*Exercise description*. Retype, without any change, the first line of the records and every line after it through the one containing "Image resolution: width=176, height=2576.".

*The records*.
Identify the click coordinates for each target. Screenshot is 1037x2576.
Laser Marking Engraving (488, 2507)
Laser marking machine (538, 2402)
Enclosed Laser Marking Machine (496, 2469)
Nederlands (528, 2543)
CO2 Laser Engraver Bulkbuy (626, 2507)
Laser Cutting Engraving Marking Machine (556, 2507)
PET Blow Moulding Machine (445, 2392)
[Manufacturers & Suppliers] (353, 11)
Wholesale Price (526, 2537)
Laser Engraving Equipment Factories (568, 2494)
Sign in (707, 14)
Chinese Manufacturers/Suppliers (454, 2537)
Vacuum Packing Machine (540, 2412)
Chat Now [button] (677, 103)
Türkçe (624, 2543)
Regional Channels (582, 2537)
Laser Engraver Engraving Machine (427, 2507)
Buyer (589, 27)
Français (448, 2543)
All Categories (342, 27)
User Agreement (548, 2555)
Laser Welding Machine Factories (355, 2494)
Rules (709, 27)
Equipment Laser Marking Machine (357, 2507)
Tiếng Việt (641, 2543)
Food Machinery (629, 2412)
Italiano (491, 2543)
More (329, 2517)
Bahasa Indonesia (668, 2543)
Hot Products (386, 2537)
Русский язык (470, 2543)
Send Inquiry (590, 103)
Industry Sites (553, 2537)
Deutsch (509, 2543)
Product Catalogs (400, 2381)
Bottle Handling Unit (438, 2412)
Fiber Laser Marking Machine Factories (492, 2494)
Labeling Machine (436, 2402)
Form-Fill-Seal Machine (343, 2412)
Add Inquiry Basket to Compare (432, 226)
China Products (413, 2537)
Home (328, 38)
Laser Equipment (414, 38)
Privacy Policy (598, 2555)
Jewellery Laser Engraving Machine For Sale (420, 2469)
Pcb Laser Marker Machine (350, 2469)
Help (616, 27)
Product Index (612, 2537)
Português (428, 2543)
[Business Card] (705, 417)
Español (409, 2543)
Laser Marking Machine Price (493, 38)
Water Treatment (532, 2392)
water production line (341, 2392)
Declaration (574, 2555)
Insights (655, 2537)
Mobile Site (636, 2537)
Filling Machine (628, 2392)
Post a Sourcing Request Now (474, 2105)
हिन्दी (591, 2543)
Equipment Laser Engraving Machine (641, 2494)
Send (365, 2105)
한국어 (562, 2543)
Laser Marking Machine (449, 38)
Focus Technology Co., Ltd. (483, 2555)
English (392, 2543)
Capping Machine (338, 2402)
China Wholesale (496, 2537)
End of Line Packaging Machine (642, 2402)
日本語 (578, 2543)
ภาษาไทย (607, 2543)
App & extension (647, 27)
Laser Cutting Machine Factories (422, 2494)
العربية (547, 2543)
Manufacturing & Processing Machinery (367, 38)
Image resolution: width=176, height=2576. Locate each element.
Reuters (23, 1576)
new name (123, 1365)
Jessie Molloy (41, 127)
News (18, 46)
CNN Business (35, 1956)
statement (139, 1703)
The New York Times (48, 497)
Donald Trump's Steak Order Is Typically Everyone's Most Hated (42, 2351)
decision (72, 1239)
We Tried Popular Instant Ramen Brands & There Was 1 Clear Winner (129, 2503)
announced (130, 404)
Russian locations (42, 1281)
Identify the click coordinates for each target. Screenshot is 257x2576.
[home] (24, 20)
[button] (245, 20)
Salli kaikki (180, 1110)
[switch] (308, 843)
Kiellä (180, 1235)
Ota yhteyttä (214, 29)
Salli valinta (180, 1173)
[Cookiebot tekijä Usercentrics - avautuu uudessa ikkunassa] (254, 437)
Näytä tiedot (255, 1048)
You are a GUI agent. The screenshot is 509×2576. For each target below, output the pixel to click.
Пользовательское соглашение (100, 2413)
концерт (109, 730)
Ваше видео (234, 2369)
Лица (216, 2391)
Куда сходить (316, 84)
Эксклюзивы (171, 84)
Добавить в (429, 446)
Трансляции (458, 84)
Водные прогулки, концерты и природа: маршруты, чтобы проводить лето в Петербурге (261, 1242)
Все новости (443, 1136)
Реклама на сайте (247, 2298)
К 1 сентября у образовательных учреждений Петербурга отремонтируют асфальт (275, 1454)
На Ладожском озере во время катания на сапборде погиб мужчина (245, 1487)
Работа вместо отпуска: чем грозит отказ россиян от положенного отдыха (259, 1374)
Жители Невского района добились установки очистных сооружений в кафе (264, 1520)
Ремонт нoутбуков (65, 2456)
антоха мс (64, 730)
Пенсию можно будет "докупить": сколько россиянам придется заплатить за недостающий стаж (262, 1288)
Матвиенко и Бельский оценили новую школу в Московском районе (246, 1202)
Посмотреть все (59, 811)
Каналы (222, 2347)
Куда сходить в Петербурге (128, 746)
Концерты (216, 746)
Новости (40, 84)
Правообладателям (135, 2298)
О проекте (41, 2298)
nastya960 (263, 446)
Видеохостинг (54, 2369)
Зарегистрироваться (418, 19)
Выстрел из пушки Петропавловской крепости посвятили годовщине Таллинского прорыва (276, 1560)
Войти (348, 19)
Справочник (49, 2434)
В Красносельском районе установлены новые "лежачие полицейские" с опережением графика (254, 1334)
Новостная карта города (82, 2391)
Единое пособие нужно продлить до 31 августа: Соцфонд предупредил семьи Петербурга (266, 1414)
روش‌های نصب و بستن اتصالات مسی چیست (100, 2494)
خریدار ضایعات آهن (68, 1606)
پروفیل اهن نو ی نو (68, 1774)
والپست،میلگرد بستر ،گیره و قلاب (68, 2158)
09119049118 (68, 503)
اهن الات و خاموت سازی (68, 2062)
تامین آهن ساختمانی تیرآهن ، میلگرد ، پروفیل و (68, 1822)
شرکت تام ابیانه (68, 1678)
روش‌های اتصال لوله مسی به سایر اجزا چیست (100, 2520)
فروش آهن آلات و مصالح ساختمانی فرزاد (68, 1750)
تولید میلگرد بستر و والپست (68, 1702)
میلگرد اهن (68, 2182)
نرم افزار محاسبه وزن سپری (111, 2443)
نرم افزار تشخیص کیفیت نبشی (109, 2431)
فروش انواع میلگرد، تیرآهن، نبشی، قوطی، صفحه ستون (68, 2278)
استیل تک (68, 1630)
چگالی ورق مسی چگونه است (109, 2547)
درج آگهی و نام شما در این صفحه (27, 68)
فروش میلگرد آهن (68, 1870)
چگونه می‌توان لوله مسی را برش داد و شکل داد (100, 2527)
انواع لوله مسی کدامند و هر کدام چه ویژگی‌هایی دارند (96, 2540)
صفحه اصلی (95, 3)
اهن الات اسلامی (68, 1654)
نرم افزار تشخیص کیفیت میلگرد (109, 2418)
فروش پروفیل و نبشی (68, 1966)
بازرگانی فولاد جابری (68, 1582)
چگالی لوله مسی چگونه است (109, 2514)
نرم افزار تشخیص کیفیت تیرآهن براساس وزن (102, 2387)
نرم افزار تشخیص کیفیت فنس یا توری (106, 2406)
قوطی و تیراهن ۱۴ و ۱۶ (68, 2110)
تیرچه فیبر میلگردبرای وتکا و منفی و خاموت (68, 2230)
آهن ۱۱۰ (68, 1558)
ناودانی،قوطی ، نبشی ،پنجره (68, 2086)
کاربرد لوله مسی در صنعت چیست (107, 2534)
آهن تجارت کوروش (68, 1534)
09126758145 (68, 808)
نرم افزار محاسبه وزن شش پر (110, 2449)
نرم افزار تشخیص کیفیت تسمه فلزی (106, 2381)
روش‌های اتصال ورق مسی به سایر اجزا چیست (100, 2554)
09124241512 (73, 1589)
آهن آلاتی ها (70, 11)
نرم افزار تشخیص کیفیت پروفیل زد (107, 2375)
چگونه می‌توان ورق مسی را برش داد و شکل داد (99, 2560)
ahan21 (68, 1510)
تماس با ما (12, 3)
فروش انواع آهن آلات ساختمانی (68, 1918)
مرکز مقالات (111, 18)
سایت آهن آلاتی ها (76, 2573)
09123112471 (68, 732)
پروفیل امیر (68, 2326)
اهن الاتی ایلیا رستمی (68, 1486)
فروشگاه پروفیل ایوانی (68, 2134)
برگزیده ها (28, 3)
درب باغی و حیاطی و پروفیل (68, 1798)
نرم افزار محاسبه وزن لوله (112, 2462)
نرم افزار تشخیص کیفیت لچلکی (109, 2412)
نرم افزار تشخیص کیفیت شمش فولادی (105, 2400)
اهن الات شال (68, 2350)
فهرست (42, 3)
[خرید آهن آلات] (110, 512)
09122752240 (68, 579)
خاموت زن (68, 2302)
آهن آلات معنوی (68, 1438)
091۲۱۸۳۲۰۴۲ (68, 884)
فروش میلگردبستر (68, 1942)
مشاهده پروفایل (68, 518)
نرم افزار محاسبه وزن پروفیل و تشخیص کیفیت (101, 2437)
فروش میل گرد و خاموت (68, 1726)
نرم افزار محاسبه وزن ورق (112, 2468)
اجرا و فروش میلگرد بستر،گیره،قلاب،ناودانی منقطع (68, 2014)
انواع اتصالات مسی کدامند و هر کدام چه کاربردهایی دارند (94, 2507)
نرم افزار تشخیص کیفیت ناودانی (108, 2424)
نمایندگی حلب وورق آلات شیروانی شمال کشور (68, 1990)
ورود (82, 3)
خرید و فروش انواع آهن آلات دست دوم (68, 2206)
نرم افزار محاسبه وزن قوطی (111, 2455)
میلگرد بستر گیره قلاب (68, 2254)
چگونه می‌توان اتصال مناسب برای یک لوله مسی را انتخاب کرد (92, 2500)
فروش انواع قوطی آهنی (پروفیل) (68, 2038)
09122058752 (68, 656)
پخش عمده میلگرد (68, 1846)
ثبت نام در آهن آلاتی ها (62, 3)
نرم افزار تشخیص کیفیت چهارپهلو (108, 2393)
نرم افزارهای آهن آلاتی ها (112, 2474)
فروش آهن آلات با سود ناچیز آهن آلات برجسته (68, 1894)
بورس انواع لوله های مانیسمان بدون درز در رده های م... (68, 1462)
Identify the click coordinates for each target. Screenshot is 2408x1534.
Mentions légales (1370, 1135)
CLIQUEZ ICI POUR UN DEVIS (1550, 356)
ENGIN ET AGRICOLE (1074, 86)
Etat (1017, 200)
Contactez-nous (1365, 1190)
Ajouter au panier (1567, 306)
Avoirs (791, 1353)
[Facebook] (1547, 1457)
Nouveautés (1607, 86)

*Answer to this exercise*.
Identify the click coordinates for each target. Screenshot is 1037x2576.
Laser Marking Engraving (488, 2507)
Laser marking machine (538, 2402)
Enclosed Laser Marking Machine (496, 2469)
Nederlands (528, 2543)
CO2 Laser Engraver Bulkbuy (626, 2507)
Laser Cutting Engraving Marking Machine (556, 2507)
PET Blow Moulding Machine (445, 2392)
[Manufacturers & Suppliers] (353, 11)
Wholesale Price (526, 2537)
Laser Engraving Equipment Factories (568, 2494)
Sign in (707, 14)
Chinese Manufacturers/Suppliers (454, 2537)
Vacuum Packing Machine (540, 2412)
Chat Now [button] (677, 103)
Türkçe (624, 2543)
Regional Channels (582, 2537)
Laser Engraver Engraving Machine (427, 2507)
Buyer (589, 27)
Français (448, 2543)
All Categories (342, 27)
User Agreement (548, 2555)
Laser Welding Machine Factories (355, 2494)
Rules (709, 27)
Equipment Laser Marking Machine (357, 2507)
Tiếng Việt (641, 2543)
Food Machinery (629, 2412)
Italiano (491, 2543)
More (329, 2517)
Bahasa Indonesia (668, 2543)
Hot Products (386, 2537)
Русский язык (470, 2543)
Send Inquiry (590, 103)
Industry Sites (553, 2537)
Deutsch (509, 2543)
Product Catalogs (400, 2381)
Bottle Handling Unit (438, 2412)
Fiber Laser Marking Machine Factories (492, 2494)
Labeling Machine (436, 2402)
Form-Fill-Seal Machine (343, 2412)
Add Inquiry Basket to Compare (432, 226)
China Products (413, 2537)
Home (328, 38)
Laser Equipment (414, 38)
Privacy Policy (598, 2555)
Jewellery Laser Engraving Machine For Sale (420, 2469)
Pcb Laser Marker Machine (350, 2469)
Help (616, 27)
Product Index (612, 2537)
Português (428, 2543)
[Business Card] (705, 417)
Español (409, 2543)
Laser Marking Machine Price (493, 38)
Water Treatment (532, 2392)
water production line (341, 2392)
Declaration (574, 2555)
Insights (655, 2537)
Mobile Site (636, 2537)
Filling Machine (628, 2392)
Post a Sourcing Request Now (474, 2105)
हिन्दी (591, 2543)
Equipment Laser Engraving Machine (641, 2494)
Send (365, 2105)
한국어 (562, 2543)
Laser Marking Machine (449, 38)
Focus Technology Co., Ltd. (483, 2555)
English (392, 2543)
Capping Machine (338, 2402)
China Wholesale (496, 2537)
End of Line Packaging Machine (642, 2402)
日本語 (578, 2543)
ภาษาไทย (607, 2543)
App & extension (647, 27)
Laser Cutting Machine Factories (422, 2494)
العربية (547, 2543)
Manufacturing & Processing Machinery (367, 38)
Image resolution: width=176, height=2576. Locate each element.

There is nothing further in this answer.